* [WORK TASK] Starting with the line that contains "This screenshot has width=1480, height=987." and stopping after the line that contains "Click the seat", copy the entries below exactly. Include nothing else.

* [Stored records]
^^^^^^^^^^^^^^^^

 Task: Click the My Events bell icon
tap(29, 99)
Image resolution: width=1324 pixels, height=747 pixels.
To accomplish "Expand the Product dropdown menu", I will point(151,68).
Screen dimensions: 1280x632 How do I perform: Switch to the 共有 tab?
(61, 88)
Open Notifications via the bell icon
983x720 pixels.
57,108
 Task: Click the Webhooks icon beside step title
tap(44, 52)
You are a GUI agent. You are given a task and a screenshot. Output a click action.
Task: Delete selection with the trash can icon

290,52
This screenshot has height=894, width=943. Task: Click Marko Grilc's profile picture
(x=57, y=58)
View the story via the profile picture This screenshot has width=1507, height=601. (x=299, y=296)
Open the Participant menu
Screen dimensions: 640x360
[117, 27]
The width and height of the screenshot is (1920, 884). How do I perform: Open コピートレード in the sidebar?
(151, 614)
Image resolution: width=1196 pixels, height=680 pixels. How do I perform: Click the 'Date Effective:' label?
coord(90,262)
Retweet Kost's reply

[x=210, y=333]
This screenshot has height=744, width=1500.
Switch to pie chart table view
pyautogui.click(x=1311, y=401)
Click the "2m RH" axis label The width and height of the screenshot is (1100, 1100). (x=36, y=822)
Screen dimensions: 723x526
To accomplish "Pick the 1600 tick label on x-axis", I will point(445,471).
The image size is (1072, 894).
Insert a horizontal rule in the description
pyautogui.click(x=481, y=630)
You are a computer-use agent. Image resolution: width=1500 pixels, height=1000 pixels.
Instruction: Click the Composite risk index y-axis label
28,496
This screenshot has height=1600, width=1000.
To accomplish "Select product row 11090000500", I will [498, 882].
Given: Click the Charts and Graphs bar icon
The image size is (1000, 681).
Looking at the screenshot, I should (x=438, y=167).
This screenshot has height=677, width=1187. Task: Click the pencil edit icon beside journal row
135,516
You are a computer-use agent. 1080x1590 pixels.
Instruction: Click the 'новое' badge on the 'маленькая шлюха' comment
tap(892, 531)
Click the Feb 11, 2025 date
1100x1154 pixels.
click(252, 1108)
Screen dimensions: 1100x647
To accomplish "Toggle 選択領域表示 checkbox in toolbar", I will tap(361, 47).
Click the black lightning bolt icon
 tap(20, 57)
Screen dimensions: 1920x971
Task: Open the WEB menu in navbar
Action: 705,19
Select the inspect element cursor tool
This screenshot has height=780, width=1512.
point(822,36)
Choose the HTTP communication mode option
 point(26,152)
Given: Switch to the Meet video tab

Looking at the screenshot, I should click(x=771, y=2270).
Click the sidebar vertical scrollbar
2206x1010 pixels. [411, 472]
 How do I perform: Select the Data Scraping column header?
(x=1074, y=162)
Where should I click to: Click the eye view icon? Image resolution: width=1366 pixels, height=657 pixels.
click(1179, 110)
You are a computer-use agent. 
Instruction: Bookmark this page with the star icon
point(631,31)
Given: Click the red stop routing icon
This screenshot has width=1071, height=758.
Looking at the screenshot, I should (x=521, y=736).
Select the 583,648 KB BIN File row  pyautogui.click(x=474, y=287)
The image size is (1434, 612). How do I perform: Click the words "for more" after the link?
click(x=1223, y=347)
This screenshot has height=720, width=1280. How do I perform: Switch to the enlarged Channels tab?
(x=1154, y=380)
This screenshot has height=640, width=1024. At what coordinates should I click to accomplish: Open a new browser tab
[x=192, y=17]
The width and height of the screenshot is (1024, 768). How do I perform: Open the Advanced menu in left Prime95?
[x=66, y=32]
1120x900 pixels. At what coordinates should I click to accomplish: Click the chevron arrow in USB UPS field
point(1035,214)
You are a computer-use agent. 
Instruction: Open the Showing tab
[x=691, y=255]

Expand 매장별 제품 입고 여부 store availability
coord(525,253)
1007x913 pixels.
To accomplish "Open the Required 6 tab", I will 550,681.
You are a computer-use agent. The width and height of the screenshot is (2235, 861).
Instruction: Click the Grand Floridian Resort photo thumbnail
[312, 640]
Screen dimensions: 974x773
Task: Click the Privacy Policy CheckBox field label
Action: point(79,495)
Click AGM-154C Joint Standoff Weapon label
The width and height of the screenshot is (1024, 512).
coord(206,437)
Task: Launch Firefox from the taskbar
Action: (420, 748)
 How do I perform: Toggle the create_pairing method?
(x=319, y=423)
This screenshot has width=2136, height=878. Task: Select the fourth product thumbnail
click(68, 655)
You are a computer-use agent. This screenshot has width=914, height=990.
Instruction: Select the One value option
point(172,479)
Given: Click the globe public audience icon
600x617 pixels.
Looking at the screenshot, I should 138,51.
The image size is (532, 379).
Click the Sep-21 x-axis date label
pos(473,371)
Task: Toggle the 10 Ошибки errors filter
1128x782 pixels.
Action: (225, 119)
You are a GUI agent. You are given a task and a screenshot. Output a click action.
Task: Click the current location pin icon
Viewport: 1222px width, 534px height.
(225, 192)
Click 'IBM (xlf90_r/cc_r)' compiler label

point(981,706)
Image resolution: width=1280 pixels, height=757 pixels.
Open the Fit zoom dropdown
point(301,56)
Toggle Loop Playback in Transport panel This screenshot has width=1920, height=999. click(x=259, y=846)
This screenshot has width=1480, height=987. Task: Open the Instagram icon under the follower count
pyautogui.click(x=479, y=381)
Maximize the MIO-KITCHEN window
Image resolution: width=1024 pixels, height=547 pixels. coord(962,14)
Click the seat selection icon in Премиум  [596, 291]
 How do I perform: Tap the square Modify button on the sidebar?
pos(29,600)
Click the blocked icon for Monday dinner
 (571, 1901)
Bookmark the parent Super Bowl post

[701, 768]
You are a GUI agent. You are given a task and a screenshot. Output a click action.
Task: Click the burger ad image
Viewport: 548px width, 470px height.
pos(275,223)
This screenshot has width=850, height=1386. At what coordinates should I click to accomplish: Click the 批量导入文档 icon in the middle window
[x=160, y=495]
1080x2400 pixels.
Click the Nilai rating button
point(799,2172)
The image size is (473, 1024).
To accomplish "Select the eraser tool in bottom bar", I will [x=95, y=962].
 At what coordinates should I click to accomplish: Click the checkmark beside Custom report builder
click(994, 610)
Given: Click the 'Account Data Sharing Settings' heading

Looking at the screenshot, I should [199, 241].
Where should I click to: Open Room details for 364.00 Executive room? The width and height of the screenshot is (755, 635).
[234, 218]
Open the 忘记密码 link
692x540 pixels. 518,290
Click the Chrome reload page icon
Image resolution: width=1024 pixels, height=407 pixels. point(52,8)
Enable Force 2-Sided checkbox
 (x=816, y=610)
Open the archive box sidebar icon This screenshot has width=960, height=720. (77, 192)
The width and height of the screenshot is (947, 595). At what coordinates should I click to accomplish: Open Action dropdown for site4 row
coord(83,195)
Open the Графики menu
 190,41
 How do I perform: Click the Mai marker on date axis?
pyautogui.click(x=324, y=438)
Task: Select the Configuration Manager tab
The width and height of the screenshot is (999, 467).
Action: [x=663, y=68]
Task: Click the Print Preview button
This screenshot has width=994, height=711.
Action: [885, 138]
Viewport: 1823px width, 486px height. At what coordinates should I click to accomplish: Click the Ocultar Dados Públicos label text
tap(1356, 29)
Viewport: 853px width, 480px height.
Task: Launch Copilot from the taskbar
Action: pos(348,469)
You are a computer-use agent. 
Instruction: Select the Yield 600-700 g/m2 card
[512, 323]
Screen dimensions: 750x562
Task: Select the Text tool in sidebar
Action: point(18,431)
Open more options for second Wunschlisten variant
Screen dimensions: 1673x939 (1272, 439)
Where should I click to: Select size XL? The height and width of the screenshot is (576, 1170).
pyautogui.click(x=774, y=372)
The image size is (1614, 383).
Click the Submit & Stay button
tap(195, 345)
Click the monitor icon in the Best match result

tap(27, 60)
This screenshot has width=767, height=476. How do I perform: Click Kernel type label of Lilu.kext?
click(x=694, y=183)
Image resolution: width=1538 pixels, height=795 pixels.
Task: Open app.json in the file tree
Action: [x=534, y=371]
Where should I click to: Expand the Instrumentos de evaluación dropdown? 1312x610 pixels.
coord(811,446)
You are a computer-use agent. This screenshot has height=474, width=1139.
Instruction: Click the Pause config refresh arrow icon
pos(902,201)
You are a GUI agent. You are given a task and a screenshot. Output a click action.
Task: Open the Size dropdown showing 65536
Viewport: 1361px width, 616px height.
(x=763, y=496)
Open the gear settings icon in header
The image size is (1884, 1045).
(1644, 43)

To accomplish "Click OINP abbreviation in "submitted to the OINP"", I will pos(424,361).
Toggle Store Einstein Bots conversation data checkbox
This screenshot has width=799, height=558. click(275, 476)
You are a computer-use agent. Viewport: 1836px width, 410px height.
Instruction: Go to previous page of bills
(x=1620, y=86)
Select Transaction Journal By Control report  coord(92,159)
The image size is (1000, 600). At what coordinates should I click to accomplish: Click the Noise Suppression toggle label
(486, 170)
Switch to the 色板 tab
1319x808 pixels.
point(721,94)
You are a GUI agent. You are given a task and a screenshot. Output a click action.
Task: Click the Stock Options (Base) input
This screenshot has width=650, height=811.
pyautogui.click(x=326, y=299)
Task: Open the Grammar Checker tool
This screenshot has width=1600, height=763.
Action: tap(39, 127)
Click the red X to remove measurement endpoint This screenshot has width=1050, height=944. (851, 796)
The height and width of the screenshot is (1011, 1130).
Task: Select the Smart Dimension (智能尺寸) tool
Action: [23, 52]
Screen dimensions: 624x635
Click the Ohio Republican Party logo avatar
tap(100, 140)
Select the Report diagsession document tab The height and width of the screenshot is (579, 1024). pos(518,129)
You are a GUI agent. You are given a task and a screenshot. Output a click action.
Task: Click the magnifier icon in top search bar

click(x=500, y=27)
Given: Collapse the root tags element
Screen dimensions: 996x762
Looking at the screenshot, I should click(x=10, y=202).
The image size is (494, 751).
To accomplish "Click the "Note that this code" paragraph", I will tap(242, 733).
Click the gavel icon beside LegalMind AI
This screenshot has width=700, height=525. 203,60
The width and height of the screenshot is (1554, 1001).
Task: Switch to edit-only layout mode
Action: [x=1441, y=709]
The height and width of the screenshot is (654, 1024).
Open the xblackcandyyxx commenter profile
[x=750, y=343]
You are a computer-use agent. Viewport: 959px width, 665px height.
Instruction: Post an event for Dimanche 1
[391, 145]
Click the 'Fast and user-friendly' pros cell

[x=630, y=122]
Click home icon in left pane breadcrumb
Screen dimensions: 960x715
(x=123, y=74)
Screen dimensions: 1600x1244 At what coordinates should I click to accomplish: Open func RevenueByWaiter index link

^^^^^^^^^^^^^^^^

* [RESULT OF THE TASK]
This screenshot has width=1480, height=987. Task: Open the Instagram icon under the follower count
pyautogui.click(x=479, y=381)
Maximize the MIO-KITCHEN window
Image resolution: width=1024 pixels, height=547 pixels. coord(962,14)
Click the seat selection icon in Премиум  [596, 291]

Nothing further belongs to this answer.